Single by the Fratellis

from the album Costello Music
- Released: 27 November 2006
- Length: 3:35
- Label: Drop the Gun
- Songwriter: Jon Fratelli
- Producer: Tony Hoffer

The Fratellis singles chronology
| "Chelsea Dagger" (2006) | "Whistle for the Choir" (2006) | "Flathead" (2007) |

= Whistle for the Choir =

2006 single by the Fratellis

"Whistle for the Choir" is a song by Scottish rock band the Fratellis. It was released on 27 November 2006 as the band's third single and reached number nine on the UK Singles Chart, marking their second UK top-10 single. In the band's native Scotland, the song reached number two, becoming their second song to reach that position after "Chelsea Dagger".

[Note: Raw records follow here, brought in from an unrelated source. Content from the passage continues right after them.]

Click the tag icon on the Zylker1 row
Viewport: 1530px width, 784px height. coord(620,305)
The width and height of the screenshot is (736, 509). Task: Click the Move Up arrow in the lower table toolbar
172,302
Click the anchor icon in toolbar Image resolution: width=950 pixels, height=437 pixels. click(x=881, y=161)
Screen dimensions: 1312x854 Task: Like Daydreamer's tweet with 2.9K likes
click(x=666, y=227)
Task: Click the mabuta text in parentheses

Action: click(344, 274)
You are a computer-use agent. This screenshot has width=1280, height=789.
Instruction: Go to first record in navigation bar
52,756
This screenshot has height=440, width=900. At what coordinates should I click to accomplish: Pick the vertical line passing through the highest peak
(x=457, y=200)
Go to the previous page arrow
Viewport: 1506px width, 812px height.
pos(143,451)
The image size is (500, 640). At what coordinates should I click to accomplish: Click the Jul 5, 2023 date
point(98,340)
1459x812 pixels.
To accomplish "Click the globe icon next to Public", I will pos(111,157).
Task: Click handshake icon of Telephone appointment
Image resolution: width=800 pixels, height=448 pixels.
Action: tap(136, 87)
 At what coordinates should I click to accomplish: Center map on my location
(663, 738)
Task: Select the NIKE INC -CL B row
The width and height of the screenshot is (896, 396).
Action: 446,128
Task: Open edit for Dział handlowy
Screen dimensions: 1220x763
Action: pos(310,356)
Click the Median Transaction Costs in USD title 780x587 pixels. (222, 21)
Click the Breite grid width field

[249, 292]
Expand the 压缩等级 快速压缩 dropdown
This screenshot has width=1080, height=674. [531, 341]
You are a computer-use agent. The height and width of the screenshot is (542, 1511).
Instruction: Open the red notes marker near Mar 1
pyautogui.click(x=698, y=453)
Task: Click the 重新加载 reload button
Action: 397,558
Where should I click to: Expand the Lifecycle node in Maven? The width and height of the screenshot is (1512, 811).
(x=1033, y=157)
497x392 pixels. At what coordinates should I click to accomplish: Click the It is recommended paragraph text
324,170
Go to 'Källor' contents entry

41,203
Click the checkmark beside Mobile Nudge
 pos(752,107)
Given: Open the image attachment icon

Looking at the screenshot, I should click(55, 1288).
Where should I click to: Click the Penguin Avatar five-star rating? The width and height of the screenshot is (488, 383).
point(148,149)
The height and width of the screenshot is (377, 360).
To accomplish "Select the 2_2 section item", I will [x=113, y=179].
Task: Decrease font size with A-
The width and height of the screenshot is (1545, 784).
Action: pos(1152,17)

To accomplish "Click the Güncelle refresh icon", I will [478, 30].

The working title for the song was "Knickers in a Handbag", named after a line from Scottish comedian Billy Connolly. The artwork points toward the old name by showing a girl on the cover handling a pair of knickers above a handbag. The "wistful" song is the most light-hearted and sentimental of the entire album and has drawn comparison to "What Katie Did" by the Libertines

==Music video==
The video shows the band singing on darkened streets. It was filmed in Glasgow city centre, including Buchanan Street and Sauchiehall Street.

==Track listings==

This is listed in the iTunes Store as the Whistle for the Choir - EP even though it contains two other singles from the Fratellis' debut album, Costello Music.

CD Single, Limited Edition Shaped Vinyl Picture Disc
| No. | Title | Length |
|---|---|---|
| 1. | "Whistle for the Choir" |  |
| 2. | "Nina" |  |

8-inch Blue Coloured Vinyl
| No. | Title | Length |
|---|---|---|
| 1. | "Whistle for the Choir" |  |
| 2. | "Lay Down Easy" |  |

iTunes Download
| No. | Title | Length |
|---|---|---|
| 1. | "Whistle for the Choir" |  |
| 2. | "Baby Fratelli" |  |
| 3. | "Flathead" |  |

==Charts==

===Weekly charts===

| Chart (2006–2007) | Peak position |
|---|---|
| Romania (Romanian Top 100) | 96 |
| Scotland Singles (OCC) | 2 |
| UK Singles (OCC) | 9 |

===Year-end charts===

| Chart (2007) | Position |
|---|---|
| UK Singles (OCC) | 184 |

==Certifications==

Certifications and sales for "Whistle for the Choir"
| Region | Certification | Certified units/sales |
| United Kingdom (BPI) | Gold | 400,000^{‡} |
^{‡} Sales+streaming figures based on certification alone.

==In popular culture==
- "Whistle for the Choir" is featured on the soundtrack of a 2007 episode of the American drama series Brothers & Sisters and in the 2009 Community episode "The Politics of Human Sexuality".
- The song was featured on the controversial Channel 4 drama Britz.
- James Gunn used the song in his film The Suicide Squad (2021). Barry Fratelli was very pleased with this, saying he was a huge fan of Gunn's films.